Pixel coordinate grounding data
==========
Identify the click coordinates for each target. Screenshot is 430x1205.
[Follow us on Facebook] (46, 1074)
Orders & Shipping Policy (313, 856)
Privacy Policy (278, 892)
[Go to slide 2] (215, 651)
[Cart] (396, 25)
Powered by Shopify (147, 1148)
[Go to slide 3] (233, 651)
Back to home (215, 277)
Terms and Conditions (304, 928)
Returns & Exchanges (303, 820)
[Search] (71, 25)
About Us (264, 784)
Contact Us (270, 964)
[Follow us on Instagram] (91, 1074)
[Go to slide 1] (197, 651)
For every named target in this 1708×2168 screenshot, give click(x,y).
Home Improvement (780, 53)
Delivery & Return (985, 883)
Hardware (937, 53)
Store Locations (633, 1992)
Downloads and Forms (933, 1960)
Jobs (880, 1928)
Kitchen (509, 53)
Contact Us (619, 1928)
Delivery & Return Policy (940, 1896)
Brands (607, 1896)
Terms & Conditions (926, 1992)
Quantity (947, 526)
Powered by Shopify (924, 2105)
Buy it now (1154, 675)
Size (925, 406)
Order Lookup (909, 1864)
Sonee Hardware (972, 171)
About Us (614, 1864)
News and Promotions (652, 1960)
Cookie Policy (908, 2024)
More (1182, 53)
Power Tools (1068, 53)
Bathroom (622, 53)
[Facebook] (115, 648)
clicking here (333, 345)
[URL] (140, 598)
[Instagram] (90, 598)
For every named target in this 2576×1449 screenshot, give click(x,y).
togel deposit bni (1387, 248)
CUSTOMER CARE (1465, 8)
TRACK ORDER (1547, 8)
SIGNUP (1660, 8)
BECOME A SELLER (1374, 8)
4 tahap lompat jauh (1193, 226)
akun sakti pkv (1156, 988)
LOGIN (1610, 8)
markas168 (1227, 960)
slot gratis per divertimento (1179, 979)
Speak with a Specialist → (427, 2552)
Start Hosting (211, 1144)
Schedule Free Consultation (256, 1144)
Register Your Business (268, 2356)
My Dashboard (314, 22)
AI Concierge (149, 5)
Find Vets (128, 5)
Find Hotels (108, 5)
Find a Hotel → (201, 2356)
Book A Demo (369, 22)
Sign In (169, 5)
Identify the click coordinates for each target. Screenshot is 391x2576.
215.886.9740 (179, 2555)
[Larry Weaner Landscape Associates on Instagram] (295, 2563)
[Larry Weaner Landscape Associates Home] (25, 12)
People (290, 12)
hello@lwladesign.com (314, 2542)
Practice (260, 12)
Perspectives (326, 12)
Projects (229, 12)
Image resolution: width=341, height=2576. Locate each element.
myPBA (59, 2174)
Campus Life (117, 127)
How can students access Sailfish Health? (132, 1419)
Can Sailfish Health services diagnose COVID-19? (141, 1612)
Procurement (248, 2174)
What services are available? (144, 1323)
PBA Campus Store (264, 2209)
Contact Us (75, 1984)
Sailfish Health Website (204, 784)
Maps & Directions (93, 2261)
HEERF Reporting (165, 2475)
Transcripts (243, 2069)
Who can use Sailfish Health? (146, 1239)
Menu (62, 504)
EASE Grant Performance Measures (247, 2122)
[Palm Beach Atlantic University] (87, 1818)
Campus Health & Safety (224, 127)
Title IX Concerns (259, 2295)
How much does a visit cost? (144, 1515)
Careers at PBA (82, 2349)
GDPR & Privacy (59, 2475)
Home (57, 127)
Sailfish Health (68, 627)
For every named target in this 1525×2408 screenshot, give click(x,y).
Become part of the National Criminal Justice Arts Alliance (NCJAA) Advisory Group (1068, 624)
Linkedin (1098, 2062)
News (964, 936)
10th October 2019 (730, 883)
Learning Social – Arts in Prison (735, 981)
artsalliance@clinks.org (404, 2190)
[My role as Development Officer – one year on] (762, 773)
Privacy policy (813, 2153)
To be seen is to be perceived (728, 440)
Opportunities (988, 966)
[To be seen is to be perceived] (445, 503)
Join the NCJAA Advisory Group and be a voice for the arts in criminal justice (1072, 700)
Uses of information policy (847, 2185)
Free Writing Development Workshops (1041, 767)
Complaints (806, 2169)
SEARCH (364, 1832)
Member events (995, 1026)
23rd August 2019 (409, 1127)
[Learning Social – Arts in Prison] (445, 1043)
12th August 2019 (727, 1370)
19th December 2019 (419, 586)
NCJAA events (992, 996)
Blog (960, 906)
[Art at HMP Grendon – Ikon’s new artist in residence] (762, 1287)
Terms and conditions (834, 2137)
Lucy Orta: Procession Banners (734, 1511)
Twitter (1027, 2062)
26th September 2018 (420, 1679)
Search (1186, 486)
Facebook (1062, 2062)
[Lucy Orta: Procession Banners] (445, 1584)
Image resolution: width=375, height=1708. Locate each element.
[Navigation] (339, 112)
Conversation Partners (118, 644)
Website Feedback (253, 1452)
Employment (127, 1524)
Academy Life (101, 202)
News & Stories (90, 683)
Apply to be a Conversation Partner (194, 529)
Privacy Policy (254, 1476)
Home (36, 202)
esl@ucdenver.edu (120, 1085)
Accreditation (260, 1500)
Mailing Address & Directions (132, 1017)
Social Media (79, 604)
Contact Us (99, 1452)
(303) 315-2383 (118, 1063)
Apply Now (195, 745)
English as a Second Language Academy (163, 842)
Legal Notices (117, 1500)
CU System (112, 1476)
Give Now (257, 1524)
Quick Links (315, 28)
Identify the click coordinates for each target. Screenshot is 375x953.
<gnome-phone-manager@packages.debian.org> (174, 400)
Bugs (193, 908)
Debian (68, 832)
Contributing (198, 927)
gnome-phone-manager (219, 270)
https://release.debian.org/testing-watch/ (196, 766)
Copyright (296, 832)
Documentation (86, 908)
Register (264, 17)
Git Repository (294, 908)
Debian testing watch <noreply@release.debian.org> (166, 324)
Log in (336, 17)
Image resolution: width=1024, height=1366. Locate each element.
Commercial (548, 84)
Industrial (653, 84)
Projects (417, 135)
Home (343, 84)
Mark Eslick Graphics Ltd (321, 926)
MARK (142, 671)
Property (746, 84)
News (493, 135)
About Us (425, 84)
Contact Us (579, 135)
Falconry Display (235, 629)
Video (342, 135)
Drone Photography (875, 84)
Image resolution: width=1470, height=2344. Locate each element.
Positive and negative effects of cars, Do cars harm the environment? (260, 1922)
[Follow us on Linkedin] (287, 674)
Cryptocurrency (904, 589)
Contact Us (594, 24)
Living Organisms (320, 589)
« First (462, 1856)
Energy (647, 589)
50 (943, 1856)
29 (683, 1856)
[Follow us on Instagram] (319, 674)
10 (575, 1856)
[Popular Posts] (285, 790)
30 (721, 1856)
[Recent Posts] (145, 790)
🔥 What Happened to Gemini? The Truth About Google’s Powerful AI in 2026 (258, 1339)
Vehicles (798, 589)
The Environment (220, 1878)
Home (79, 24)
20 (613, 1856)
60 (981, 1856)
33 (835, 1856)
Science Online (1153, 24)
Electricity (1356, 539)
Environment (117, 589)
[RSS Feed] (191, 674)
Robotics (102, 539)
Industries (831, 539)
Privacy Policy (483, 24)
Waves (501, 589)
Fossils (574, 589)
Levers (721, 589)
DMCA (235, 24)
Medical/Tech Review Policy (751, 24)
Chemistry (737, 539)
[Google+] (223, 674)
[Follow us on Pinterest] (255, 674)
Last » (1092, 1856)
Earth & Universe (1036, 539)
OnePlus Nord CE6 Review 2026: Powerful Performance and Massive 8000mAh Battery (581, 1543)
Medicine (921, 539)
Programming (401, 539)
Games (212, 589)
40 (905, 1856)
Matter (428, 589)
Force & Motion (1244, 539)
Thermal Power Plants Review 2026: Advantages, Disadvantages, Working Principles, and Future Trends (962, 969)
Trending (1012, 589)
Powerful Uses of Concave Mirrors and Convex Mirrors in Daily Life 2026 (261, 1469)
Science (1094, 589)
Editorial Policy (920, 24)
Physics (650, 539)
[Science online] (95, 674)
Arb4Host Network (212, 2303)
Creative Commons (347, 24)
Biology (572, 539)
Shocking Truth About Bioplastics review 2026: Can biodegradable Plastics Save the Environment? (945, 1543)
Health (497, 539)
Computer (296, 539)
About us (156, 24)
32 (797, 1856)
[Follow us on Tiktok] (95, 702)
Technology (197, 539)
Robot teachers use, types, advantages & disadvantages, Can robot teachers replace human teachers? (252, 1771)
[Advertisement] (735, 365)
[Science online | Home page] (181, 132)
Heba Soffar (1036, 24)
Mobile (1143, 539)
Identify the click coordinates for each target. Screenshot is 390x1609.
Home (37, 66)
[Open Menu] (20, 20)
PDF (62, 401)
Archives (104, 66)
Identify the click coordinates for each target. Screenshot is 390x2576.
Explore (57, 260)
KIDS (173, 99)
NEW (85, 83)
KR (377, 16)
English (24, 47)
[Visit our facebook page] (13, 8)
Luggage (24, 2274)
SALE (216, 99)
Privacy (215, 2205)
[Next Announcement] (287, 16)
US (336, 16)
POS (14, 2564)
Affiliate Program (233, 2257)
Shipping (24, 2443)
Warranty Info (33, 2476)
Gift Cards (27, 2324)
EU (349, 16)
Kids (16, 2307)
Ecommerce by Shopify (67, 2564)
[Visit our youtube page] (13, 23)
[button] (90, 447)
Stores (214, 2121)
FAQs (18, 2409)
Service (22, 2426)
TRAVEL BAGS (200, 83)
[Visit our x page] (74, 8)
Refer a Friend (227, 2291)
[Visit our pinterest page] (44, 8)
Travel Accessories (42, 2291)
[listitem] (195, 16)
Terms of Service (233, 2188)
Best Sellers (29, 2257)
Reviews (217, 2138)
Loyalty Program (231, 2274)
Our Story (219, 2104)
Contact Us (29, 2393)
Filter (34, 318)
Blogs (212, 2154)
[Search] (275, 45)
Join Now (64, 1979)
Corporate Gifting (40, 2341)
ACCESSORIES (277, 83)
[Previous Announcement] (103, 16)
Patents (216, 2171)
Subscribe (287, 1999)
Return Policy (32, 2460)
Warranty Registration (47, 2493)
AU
==========
▶ _EXERCISE GOAL_: What are the lines above, starting at the one with "Find a Hotel → (201, 2356)" and ending at the one with "HEERF Reporting (165, 2475)"? Give them again exactly, and only them.

▶ _PROBLEM SOLUTION_:
Find a Hotel → (201, 2356)
Book A Demo (369, 22)
Sign In (169, 5)
Identify the click coordinates for each target. Screenshot is 391x2576.
215.886.9740 (179, 2555)
[Larry Weaner Landscape Associates on Instagram] (295, 2563)
[Larry Weaner Landscape Associates Home] (25, 12)
People (290, 12)
hello@lwladesign.com (314, 2542)
Practice (260, 12)
Perspectives (326, 12)
Projects (229, 12)
Image resolution: width=341, height=2576. Locate each element.
myPBA (59, 2174)
Campus Life (117, 127)
How can students access Sailfish Health? (132, 1419)
Can Sailfish Health services diagnose COVID-19? (141, 1612)
Procurement (248, 2174)
What services are available? (144, 1323)
PBA Campus Store (264, 2209)
Contact Us (75, 1984)
Sailfish Health Website (204, 784)
Maps & Directions (93, 2261)
HEERF Reporting (165, 2475)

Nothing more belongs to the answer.